Saturday, October 5

Missouri executes man who murdered three people in 1994


Protesta contra la pena de muerte ante la Corte Suprema el 17 de enero de 2017, en Washington, DC.
Protest against the death penalty before the Supreme Court on 17 of January of 2017, in Washington, DC.

Photo: BRENDAN SMIALOWSKI / AFP / Getty Images

Missouri executed Ernest Johnson Tuesday, despite claims his lawyer and opponents of the death penalty that he had an intellectual disability and that executing him violated the Constitution, according to NBC News.

Johnson, from 61 years, who was sentenced to the death penalty for the murder of three store employees of convenience nearly three decades ago, was executed by lethal injection at a state prison in Bonne Terre. He was pronounced dead at 6: 11 pm local time, said a spokeswoman for the state department of corrections.

Pope Francis, two members of the Congress and former Missouri Democratic Gov. Bob Holden were among those who spoke out against the execution.

On Monday, Governor Mike Parson , a Republican, denied clemency to Johnson and said the state would carry out the execution.

The Supreme Court on Tuesday denied a request for stay of execution.

NEW: The Supreme Court declines to stop the execution of Ernest Johnson, who is set to be executed this evening in Missouri. Johnson argued that he is intellectually disabled and thus ineligible for the death penalty. Don’t justify indicate dissent. pic.twitter.com/FETUcDmBfv

– SCOTUSblog (@SCOTUSblog) October 5, 2021

In a presentation to the superior court on Tuesday, Johnson’s legal team reiterated that IQ tests had indicated that he had the intellectual capacity of a child and wrote that there would be “no tangible harm” if his execution were delayed while questioning whether lower courts had “constitutionally considered” his disability were further explored.

“This Court has said that states simply cannot execute the intellectually disabled,” wrote the attorneys for Johnson, referring to a Supreme Court ruling of 2002 .

Johnson’s execution was the first conducted by Missouri prison officials since May 2020, as the coronavirus pandemic halted death chamber operations in several states, to before Texas launched the practice this year.

Johnson was sentenced to death for murdering in February 1994 to Fred Jones, from 58 years old, Mary Bratcher (46) and Mabel Scruggs (57) during a robbery at the Columbia supermarket, in Missouri, where they worked and of which Johnson was a regular customer. Johnson shot them with a revolver and finished them off with a hammer and screwdriver.

When the authorities were alerted at dawn, they found two of the workers killed in one bathroom and the other in a freezer. During a later search at Johnson’s home, they found footwear with traces of blood matching the prints at the crime scene and money from the cash register.

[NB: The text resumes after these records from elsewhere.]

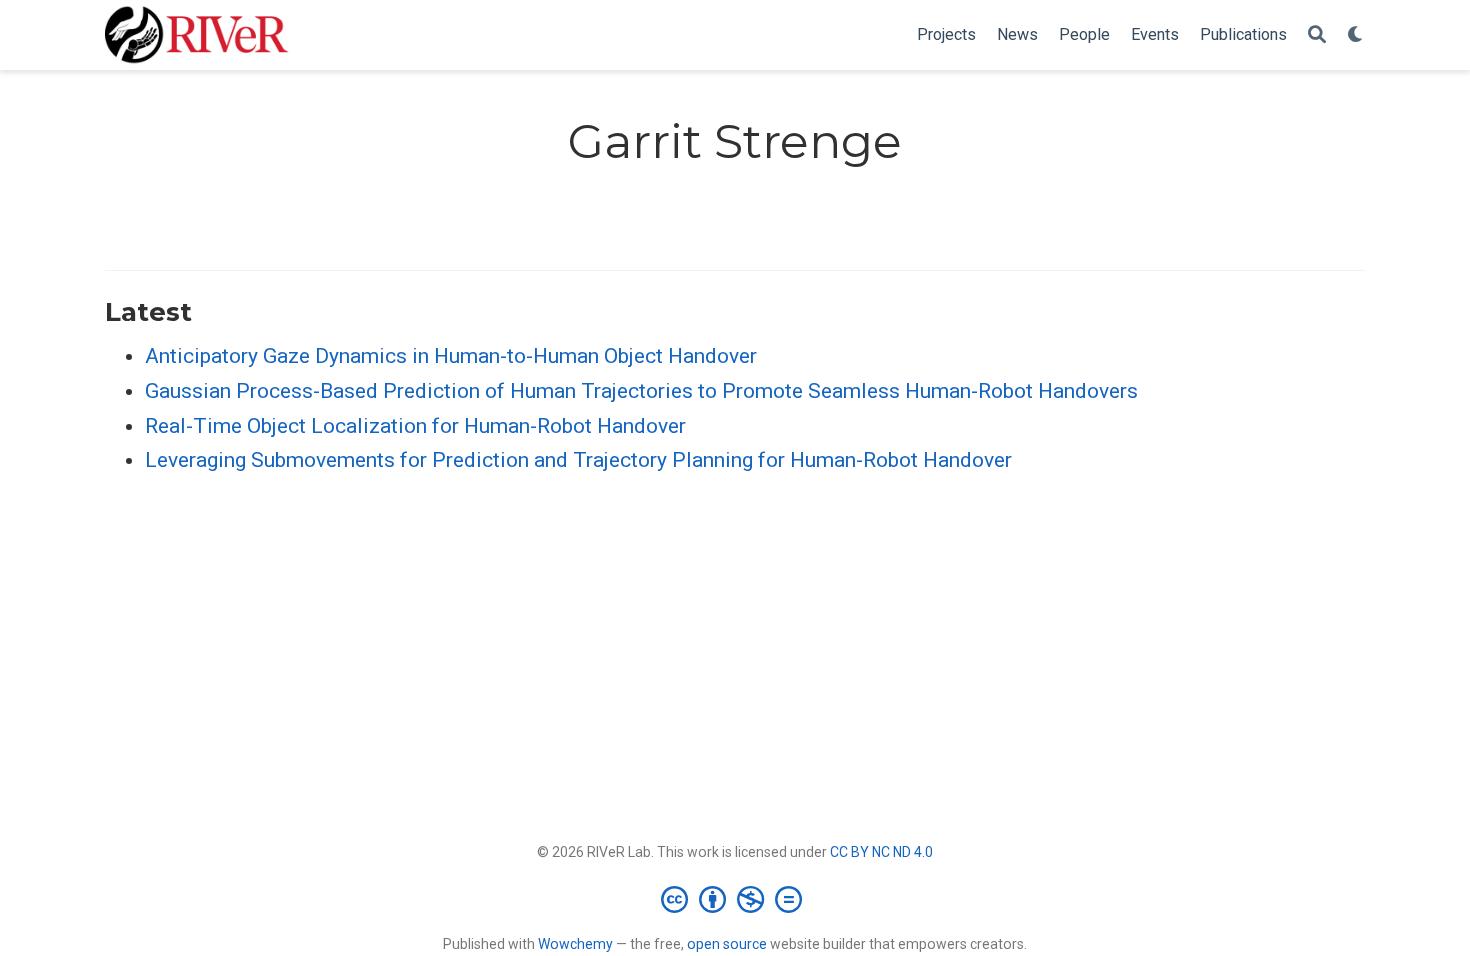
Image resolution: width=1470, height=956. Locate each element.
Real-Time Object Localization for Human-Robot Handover (415, 426)
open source (727, 944)
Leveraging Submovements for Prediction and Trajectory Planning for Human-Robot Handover (578, 460)
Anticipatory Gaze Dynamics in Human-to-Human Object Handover (451, 356)
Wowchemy (575, 944)
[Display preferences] (1356, 35)
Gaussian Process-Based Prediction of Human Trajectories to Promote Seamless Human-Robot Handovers (641, 391)
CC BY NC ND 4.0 (881, 852)
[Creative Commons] (735, 899)
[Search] (1317, 35)
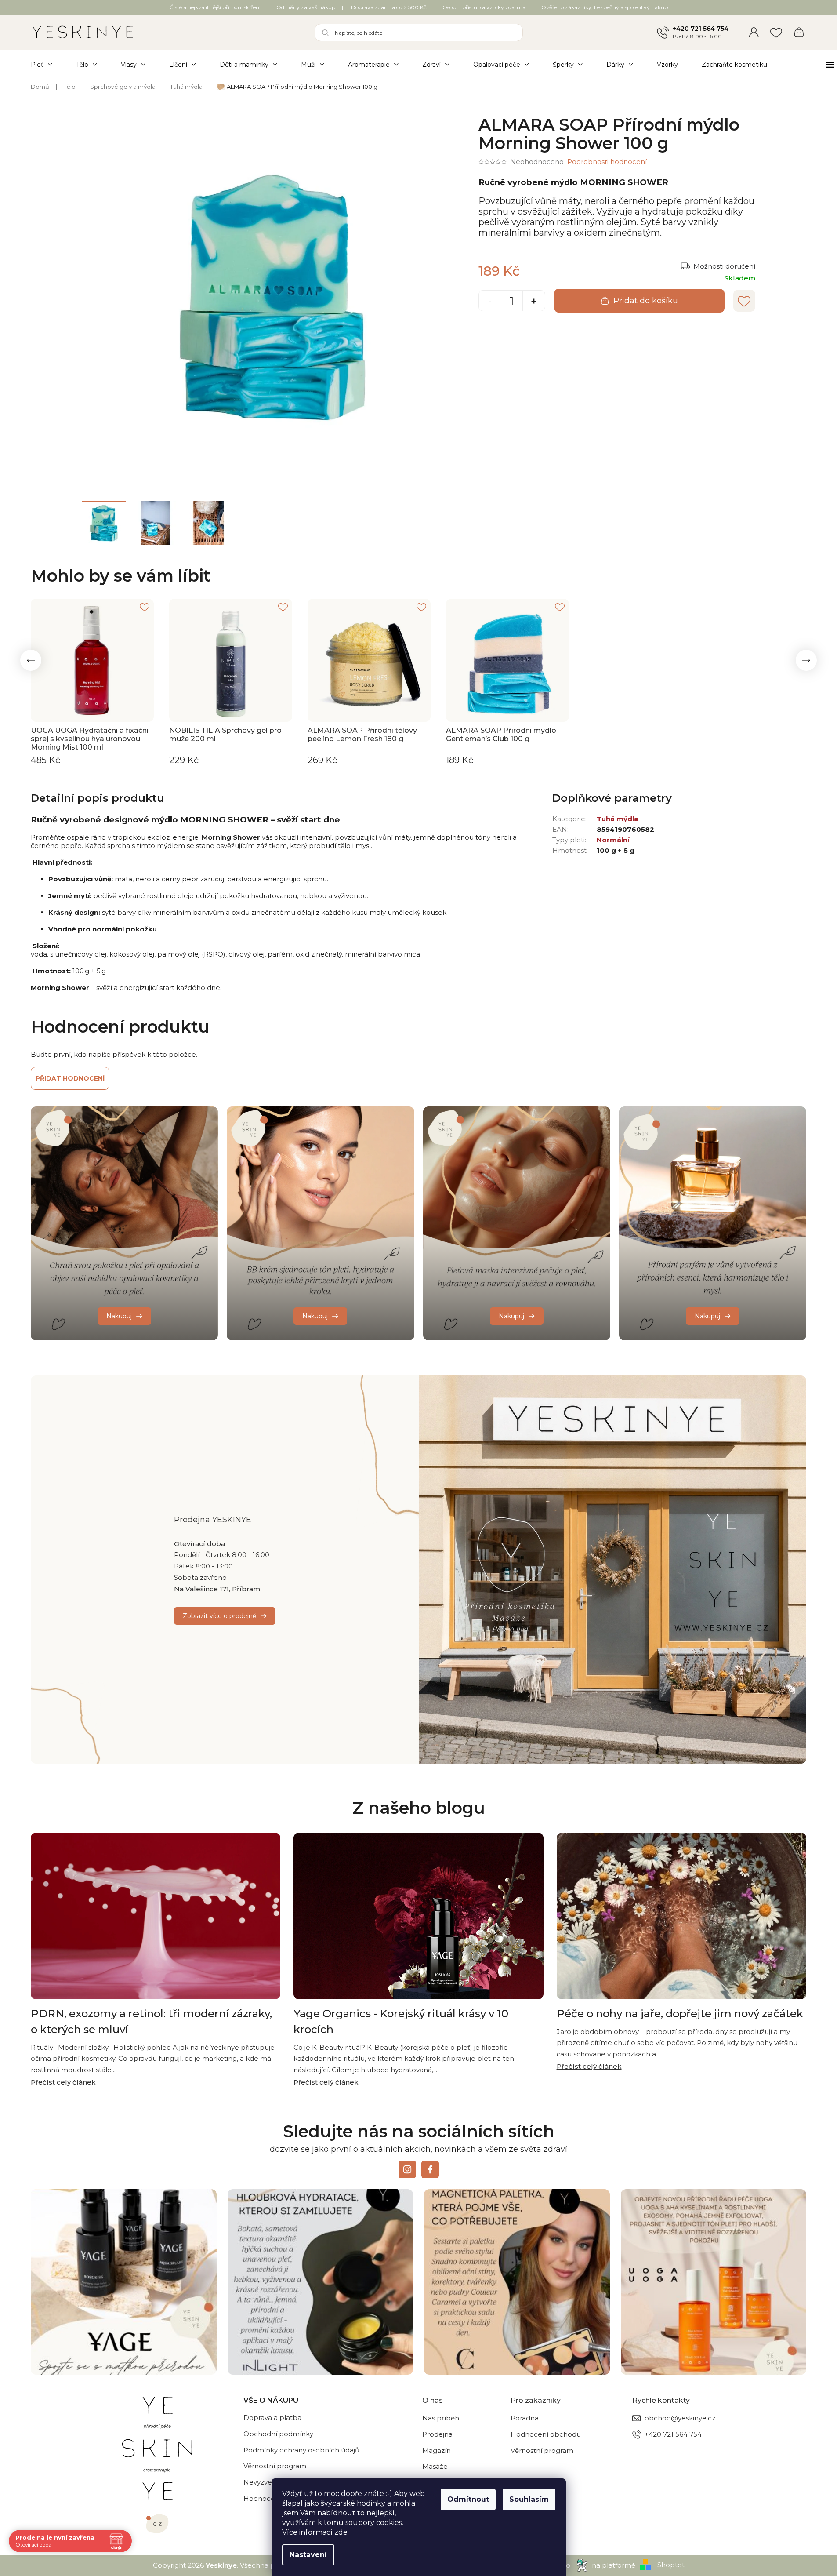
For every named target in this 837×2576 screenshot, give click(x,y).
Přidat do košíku (645, 301)
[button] (30, 660)
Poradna (525, 2418)
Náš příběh (440, 2418)
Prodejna (437, 2434)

In a confession made years later, Johnson assured that he acted under the effects of crack and that he murdered the workers because they refused to give him the keys to the safe. He also said that the stolen money was to buy drugs.

Before receiving the lethal injection, Johnson was served one last meal of his choice, consisting of two double cheeseburgers with bacon, onion rings, a pizza and two strawberry milkshakes.

Since the Supreme Court restored the death penalty in 1,536 people have been executed in the United States, 91 of them in Missouri.